- **WORK REQUIRED**
Echo the rows below from the line containing "You are a GUI" through the end of the rows, both ends included, and leave the pictures out.

[Collected data]

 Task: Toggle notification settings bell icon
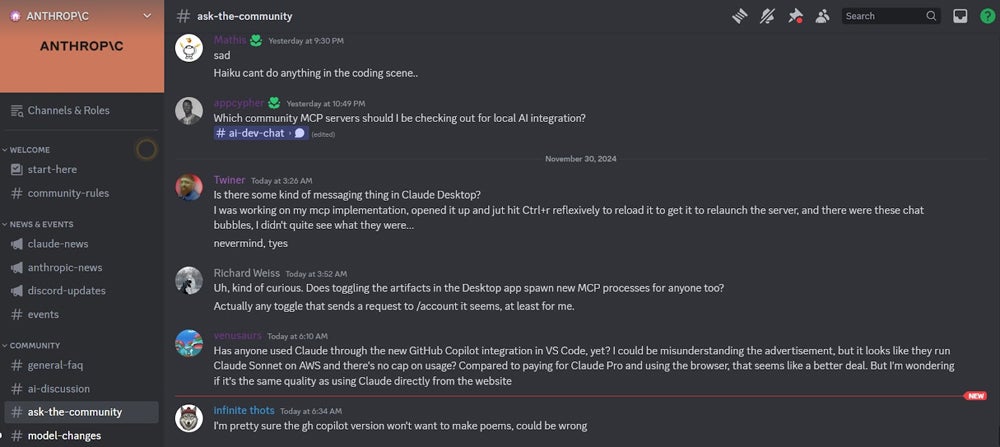click(768, 16)
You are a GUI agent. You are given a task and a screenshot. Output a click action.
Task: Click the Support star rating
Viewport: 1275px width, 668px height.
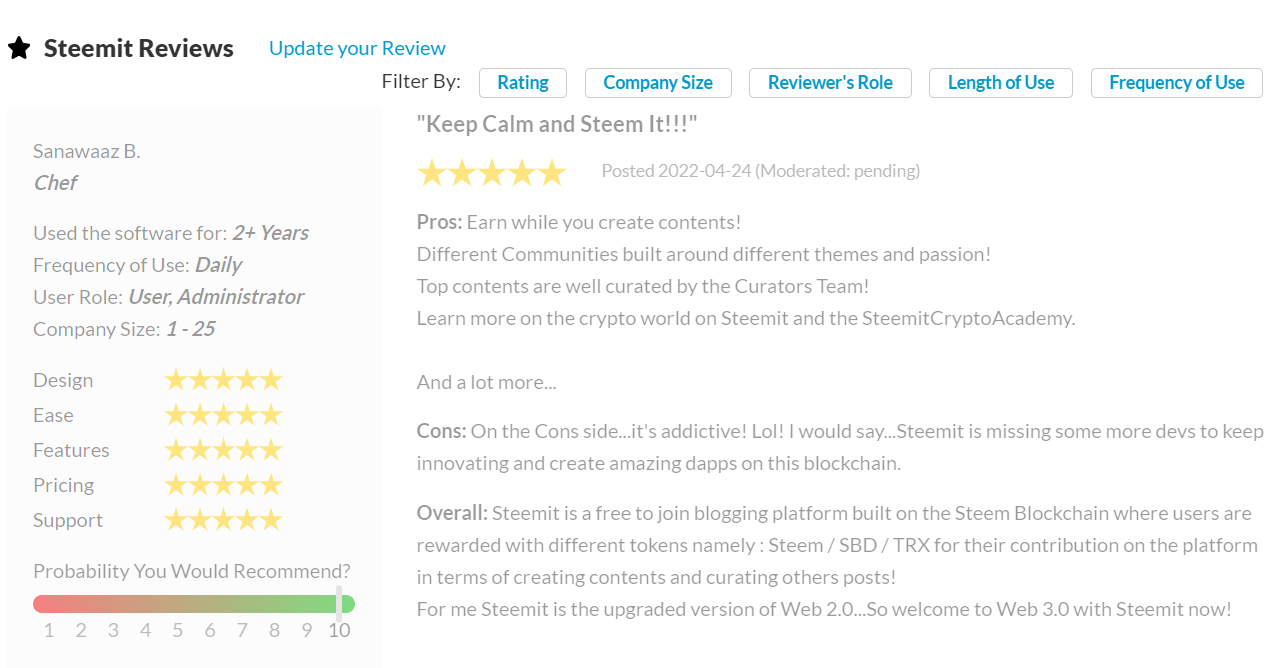tap(223, 520)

- **SOLUTION FOR THIS EXERCISE**
You are a GUI agent. You are given a task and a screenshot. Output a click action.
Task: Click the Support star rating
Viewport: 1275px width, 668px height.
tap(223, 520)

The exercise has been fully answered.